● **Exercise data**:

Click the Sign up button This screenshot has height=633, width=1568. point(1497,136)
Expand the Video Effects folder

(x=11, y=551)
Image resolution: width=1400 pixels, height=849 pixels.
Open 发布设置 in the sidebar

--

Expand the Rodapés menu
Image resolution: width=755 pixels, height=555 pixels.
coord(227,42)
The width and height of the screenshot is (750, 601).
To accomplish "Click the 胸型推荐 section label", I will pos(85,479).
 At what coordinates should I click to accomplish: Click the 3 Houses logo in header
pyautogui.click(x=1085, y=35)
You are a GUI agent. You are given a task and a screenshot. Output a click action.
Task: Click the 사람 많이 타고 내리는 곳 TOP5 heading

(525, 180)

● **Assignment**: Your answer should be the lines above from the one containing "Image resolution: width=1400" through the one containing "Open 发布设置 in the sidebar", copied exactly and with both ends kept.

● **Written response**:
Image resolution: width=1400 pixels, height=849 pixels.
Open 发布设置 in the sidebar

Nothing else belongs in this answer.